Pixel coordinate grounding data
Content starts

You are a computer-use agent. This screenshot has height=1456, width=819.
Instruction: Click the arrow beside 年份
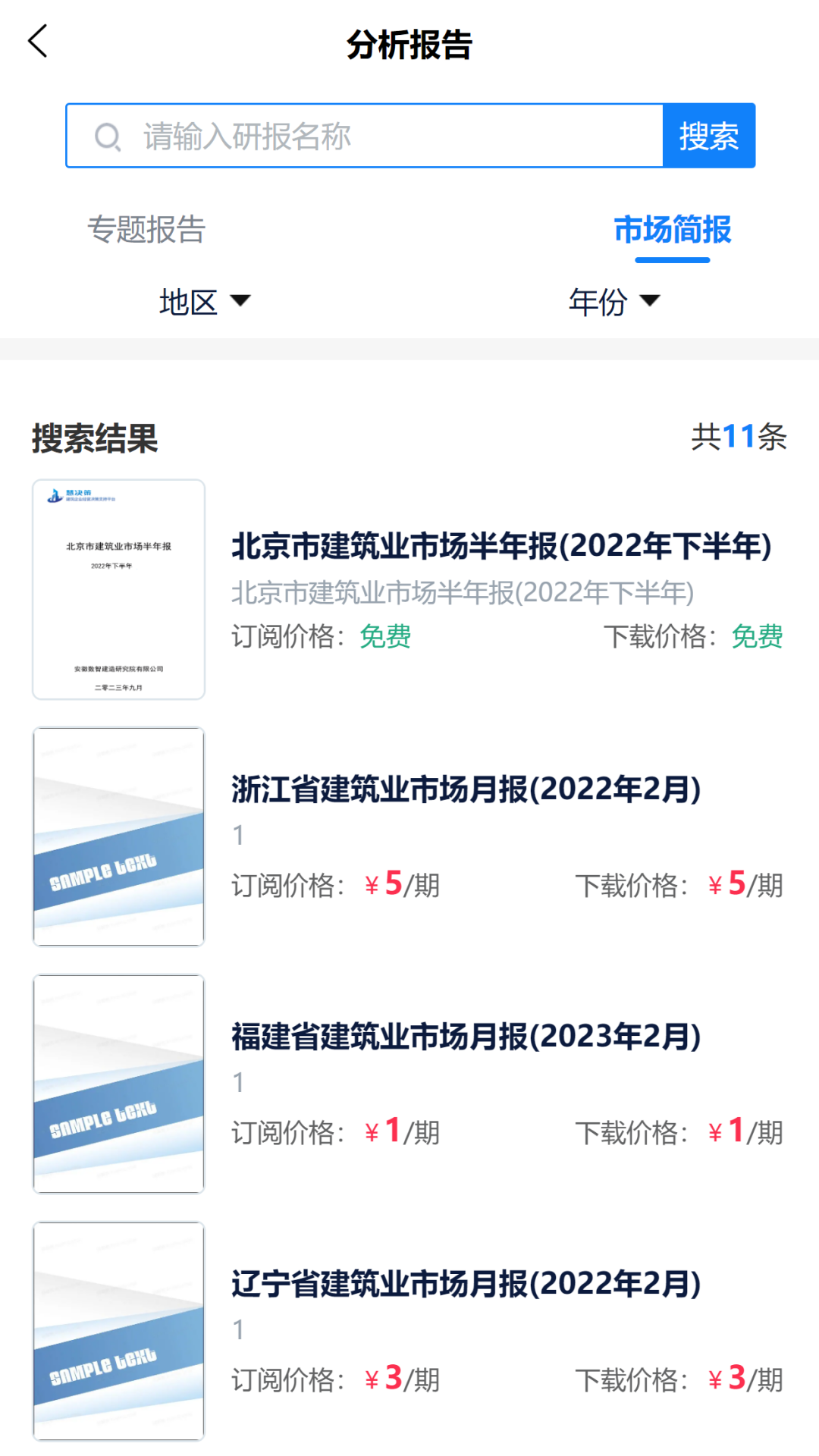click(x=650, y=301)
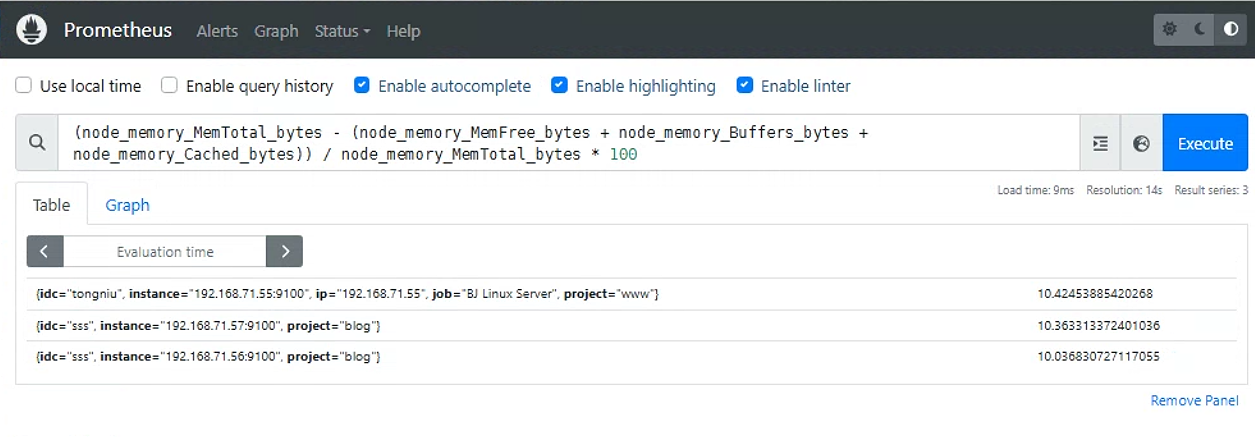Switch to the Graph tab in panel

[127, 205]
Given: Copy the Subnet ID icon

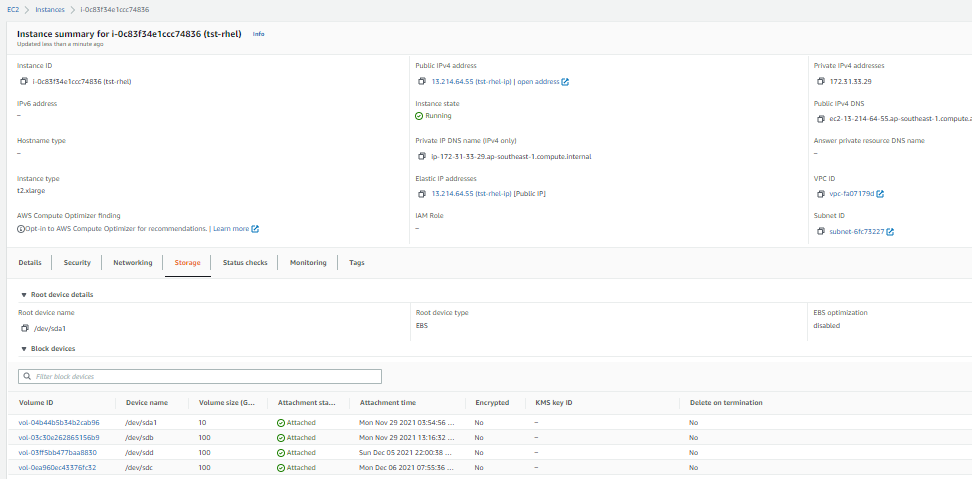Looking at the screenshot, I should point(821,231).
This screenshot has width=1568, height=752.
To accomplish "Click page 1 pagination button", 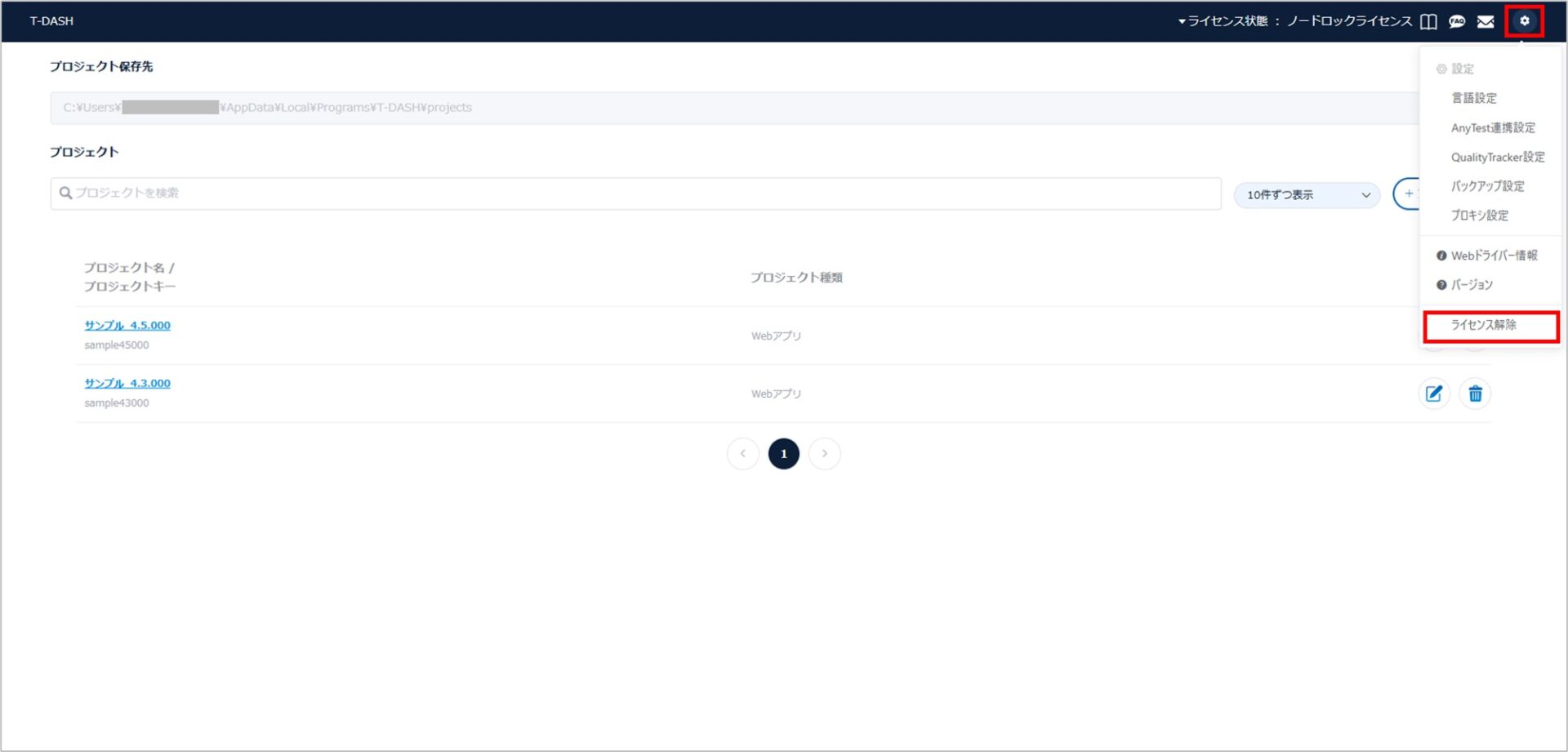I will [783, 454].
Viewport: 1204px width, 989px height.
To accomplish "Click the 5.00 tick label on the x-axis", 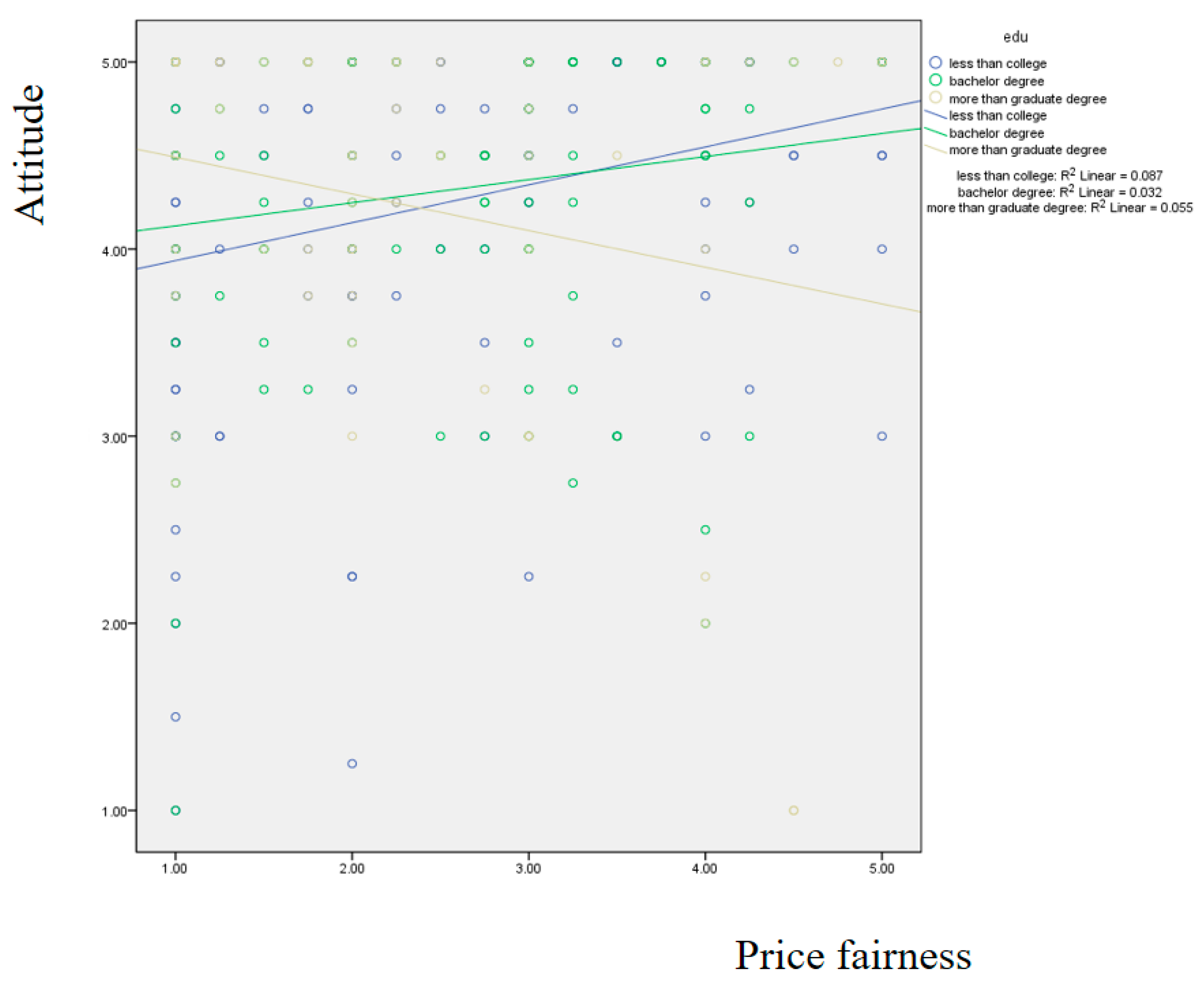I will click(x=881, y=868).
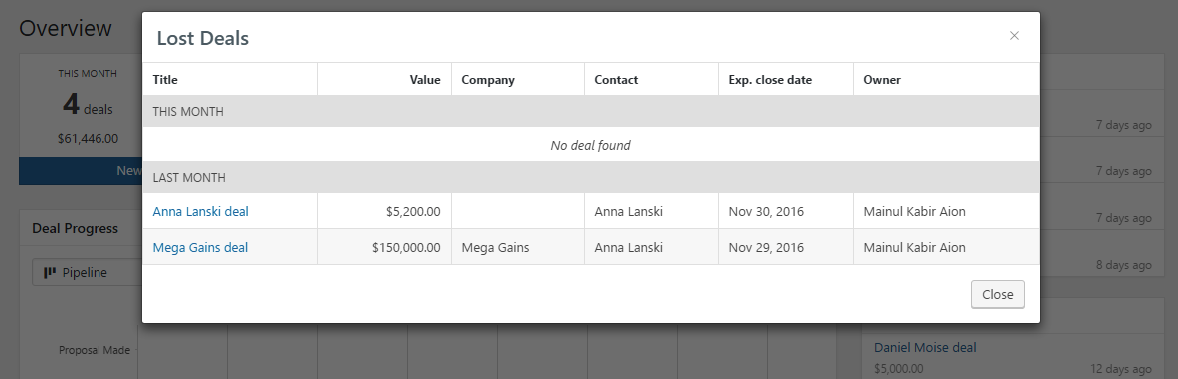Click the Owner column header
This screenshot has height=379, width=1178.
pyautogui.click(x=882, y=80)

Content ends

The required output is the exact run of lines from the start of the records through the line containing "This screenshot has width=1568, height=752.", both ends included, with no pictures.

You are a computer-use agent. This screenshot has height=1456, width=819.
Instruction: Click the arrow beside 年份
click(x=650, y=301)
Switch to the Graph tab in panel

[127, 205]
Given: Copy the Subnet ID icon

Looking at the screenshot, I should point(821,231).
This screenshot has width=1568, height=752.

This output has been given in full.